# Source document
==================================================

Studio album by Bertrand Cantat, Pascal Humbert, Bernard Falaise, Alexander MacSween
- Released: 16 December 2011 (physical) 21 November 2011 (downloads)
- Recorded: 2010–2011
- Genre: Alternative rock
- Length: 57:20
- Label: Actes Sud / Au carré de l'hypoténuse

= Chœurs =

Chœurs is a joint musical album by Bertrand Cantat, Pascal Humbert, Bernard Falaise and Alexander MacSween released on Actes Sud label on 16 December 2011, although it was made available for downloads on 21 November 2011.

The 17 tracks on the album are based on the text of Sophocles translated by Robert Davreu, being the Greek chorus parts of the theatrical trilogy adaptation Le Cycle des Femmes: Trois histoires de Sophocle or just Des femmes (being the Sophocles pieces Women of Trachis, Antigone and Electra by the Lebanese-Quebec artist Wajdi Mouawad in June 2011 and presented initially at Festival d'Avignon in 2011. Tracks 1 to 8 are from Women of Trachis, tracks 9 to 13 from Antigone and 14 to 17 from Electra.

The release coincided with the Paris presentation of Le Cycle des Femmes: Trois histoires de Sophocle on Théâtre Nanterre-Amandiers in the Paris region. As Bertrand Cantat could not take part in certain presentations because of backlash to his earlier criminal record and role in murder of Marie Trintignant, in those locations his vocals were replaced by various vocalists, with concern that the authenticity of the vocals was jeopardised. But Cantat did sing actually in productions in Bordeaux region on 28 June 2011 at the Rocher de Palmer in Cenon followed by shows in Bourges, Reims, Brest, Lyon, Geneva and Athens. His scheduled appearance in Montreal's Théâtre du Nouveau Monde in May 2012 was cancelled after pressure from feminist groups and his role was taken over by Igor Quezada.

==================================================

# Data section
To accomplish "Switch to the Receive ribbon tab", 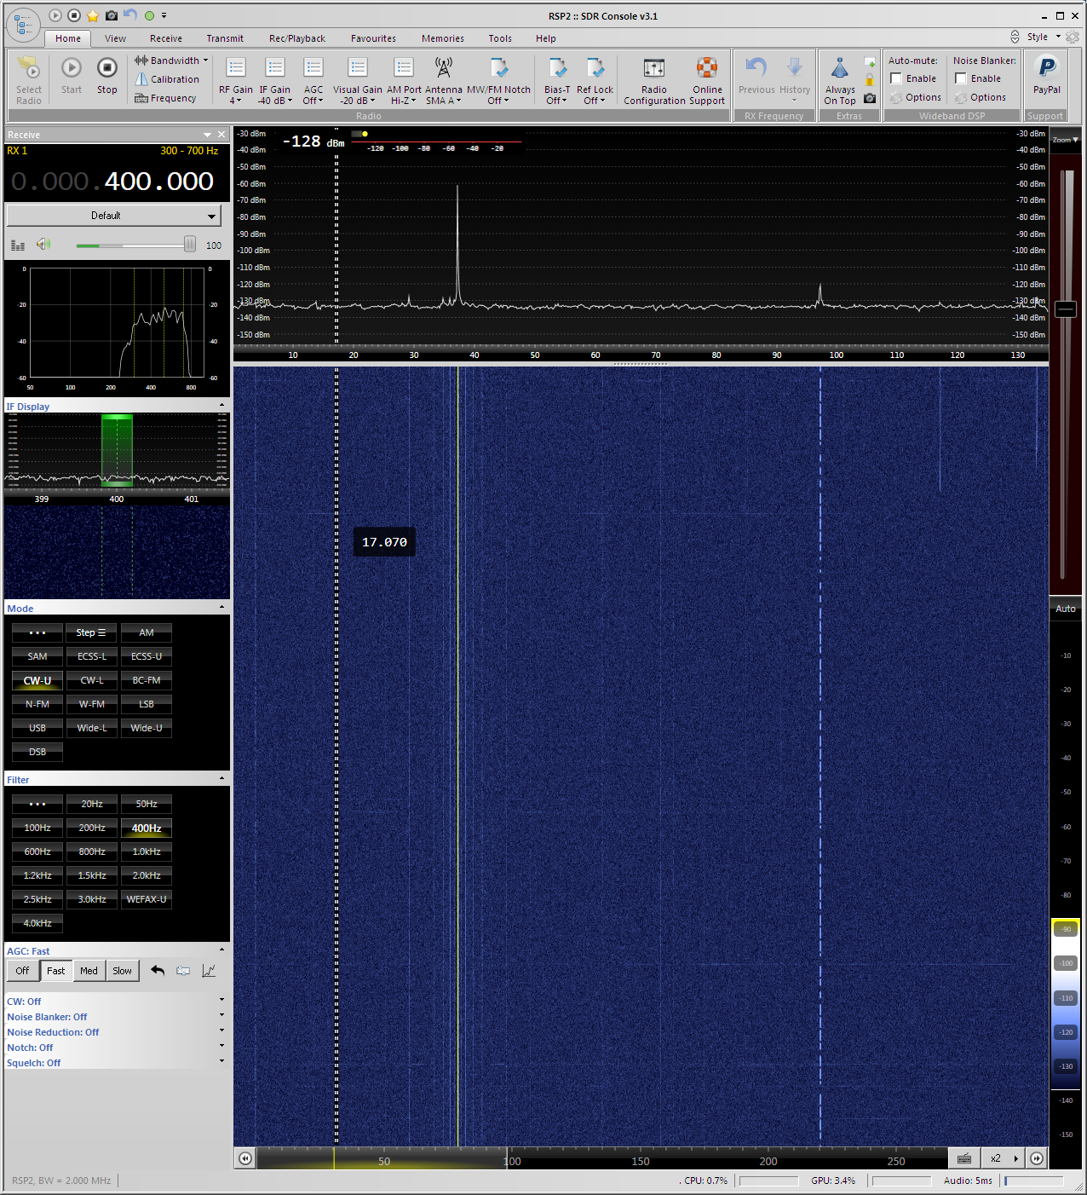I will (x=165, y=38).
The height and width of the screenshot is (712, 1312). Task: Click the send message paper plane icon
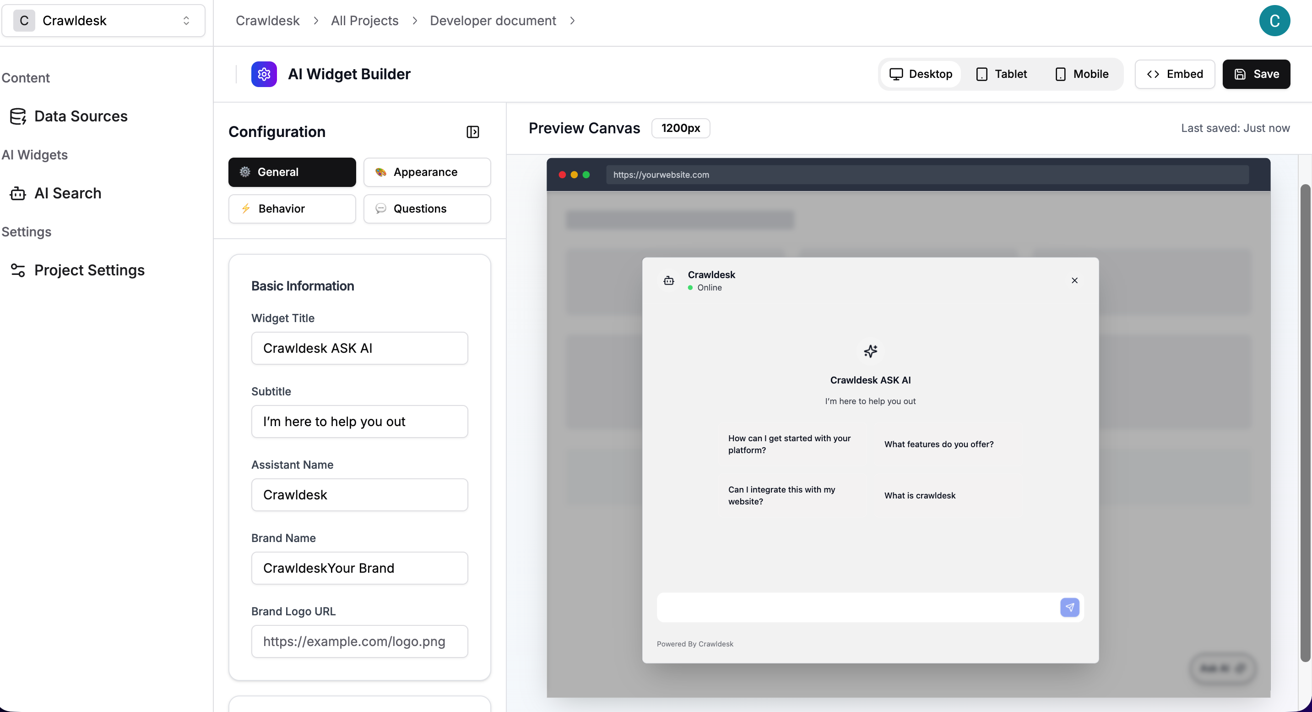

==================================================

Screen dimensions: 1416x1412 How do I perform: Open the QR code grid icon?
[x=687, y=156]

==================================================

# Problem set
A. Can you transcribe the Chœurs article from "Chœurs is a" up to and including "17 from Electra."?
B. How would you render this sentence from the Chœurs article in Spanish: "Tracks 1 to 8 are from Women of Trachis, tracks 9 to 13 from Antigone and 14 to 17 from Electra."

# Task-by-task solutions
A.
Chœurs is a joint musical album by Bertrand Cantat, Pascal Humbert, Bernard Falaise and Alexander MacSween released on Actes Sud label on 16 December 2011, although it was made available for downloads on 21 November 2011.

The 17 tracks on the album are based on the text of Sophocles translated by Robert Davreu, being the Greek chorus parts of the theatrical trilogy adaptation Le Cycle des Femmes: Trois histoires de Sophocle or just Des femmes (being the Sophocles pieces Women of Trachis, Antigone and Electra by the Lebanese-Quebec artist Wajdi Mouawad in June 2011 and presented initially at Festival d'Avignon in 2011. Tracks 1 to 8 are from Women of Trachis, tracks 9 to 13 from Antigone and 14 to 17 from Electra.

B. Las pistas 1 a 8 proceden de Las traquinias, las pistas 9 a 13 de Antígona y las 14 a 17 de Electra.